Items listed in a dataset:
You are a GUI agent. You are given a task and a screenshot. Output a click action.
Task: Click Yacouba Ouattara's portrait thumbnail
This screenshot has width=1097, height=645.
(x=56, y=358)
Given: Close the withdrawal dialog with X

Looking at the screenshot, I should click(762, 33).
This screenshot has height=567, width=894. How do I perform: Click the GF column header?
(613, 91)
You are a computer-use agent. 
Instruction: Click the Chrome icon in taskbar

==

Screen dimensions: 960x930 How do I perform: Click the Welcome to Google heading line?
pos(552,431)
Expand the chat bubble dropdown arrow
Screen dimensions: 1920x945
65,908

Task statement —
Reproduce the listing word for word, starting at the line containing "You are a GUI" and ending at the line containing "Instruction: Click the Chrome icon in taskbar", with both of those lines included.

Completed task —
You are a GUI agent. You are given a task and a screenshot. Output a click action.
Task: Click Yacouba Ouattara's portrait thumbnail
This screenshot has width=1097, height=645.
(x=56, y=358)
Given: Close the withdrawal dialog with X

Looking at the screenshot, I should click(762, 33).
This screenshot has height=567, width=894. How do I perform: Click the GF column header?
(613, 91)
You are a computer-use agent. 
Instruction: Click the Chrome icon in taskbar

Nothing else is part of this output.